_The exercise_
Pull the text of every record below out word for word, leaving the pictures out.

*** Records ***

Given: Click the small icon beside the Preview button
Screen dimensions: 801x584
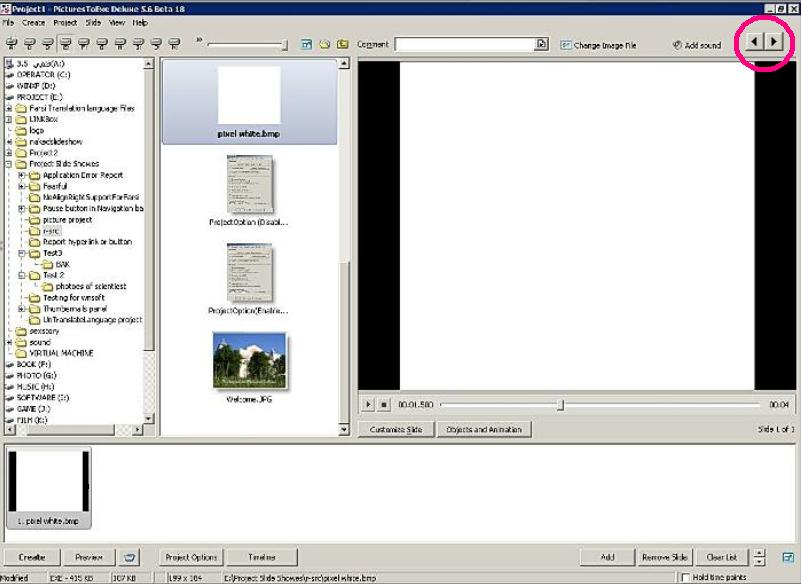Looking at the screenshot, I should point(129,557).
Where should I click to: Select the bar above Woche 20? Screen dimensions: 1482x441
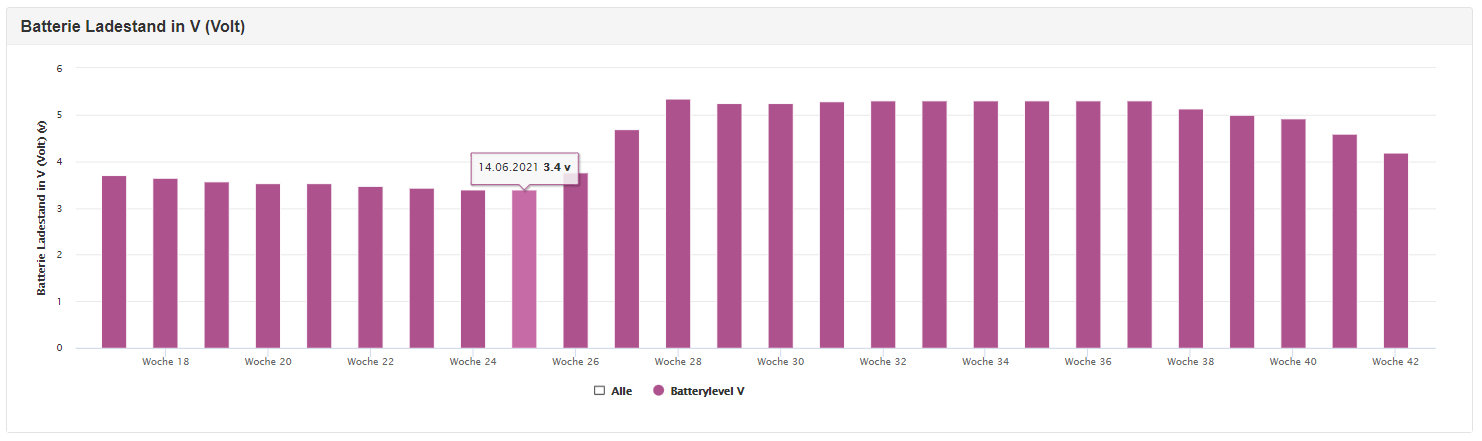click(268, 266)
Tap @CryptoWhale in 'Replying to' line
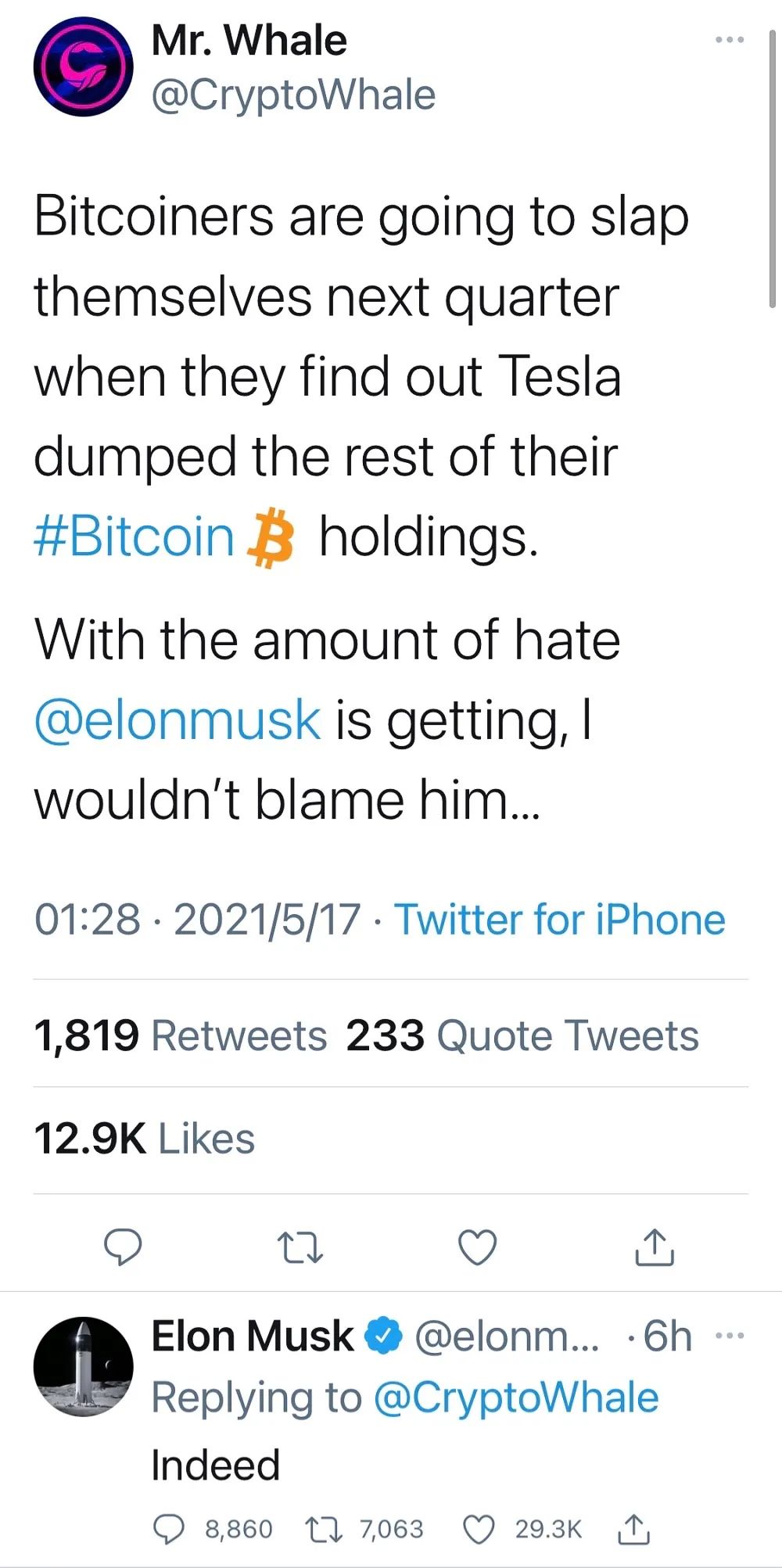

***

_Exercise response_
Given: Click the small icon beside the Preview button
Screen dimensions: 801x584
Looking at the screenshot, I should point(129,557).
Where should I click to: Select the bar above Woche 20? Screen dimensions: 1482x441
click(268, 266)
Tap @CryptoWhale in 'Replying to' line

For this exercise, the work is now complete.